Data for analysis:
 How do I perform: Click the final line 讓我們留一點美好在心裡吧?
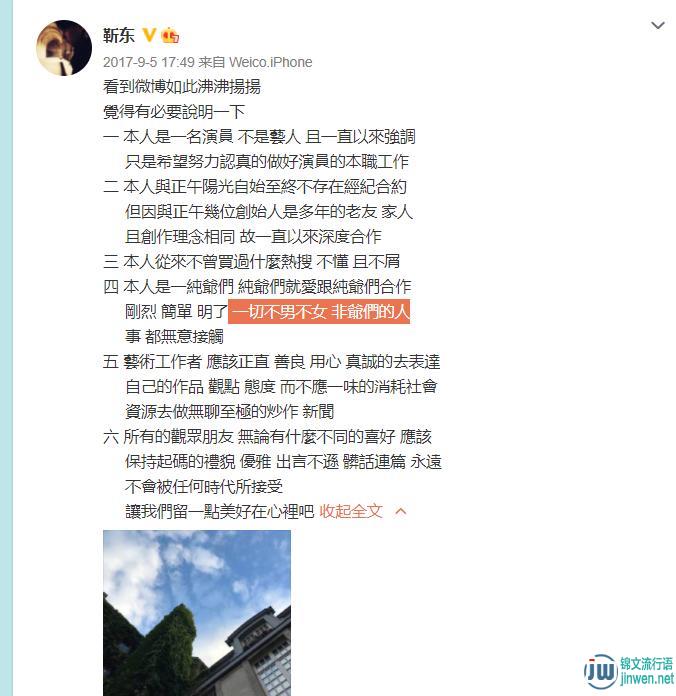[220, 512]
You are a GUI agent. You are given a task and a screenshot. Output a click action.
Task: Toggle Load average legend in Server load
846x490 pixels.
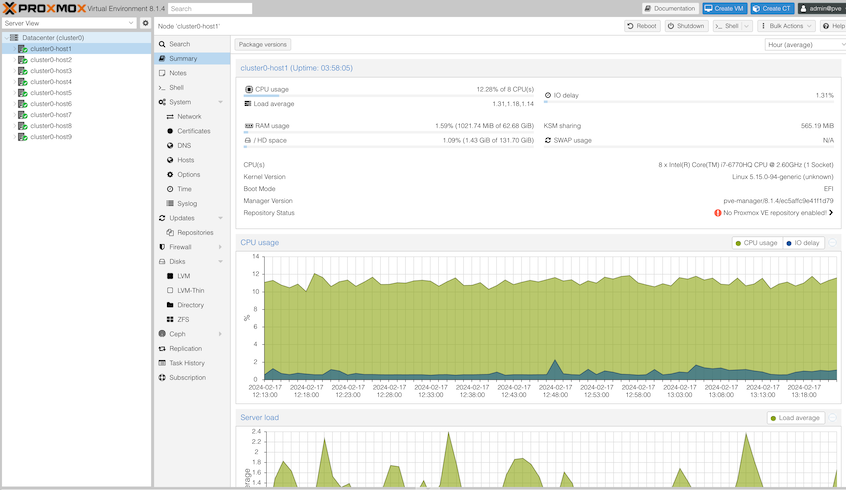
--
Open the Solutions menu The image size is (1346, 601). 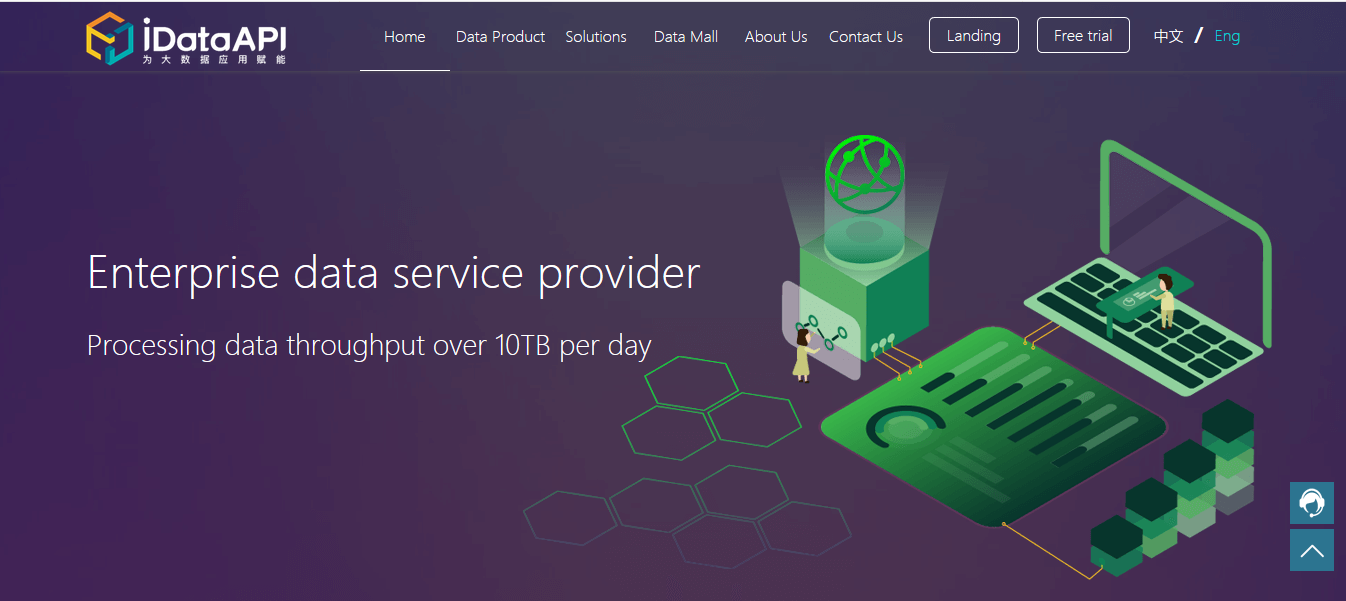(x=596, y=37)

Your instructions: Here the job is to copy the listing above word for word, starting at the line with "How do I perform: Click" and ending at the line with "846x490 pixels.", and to leave out the pictures.

Exercise result:
 How do I perform: Click the final line 讓我們留一點美好在心裡吧?
[220, 512]
You are a GUI agent. You are given a task and a screenshot. Output a click action.
Task: Toggle Load average legend in Server load
846x490 pixels.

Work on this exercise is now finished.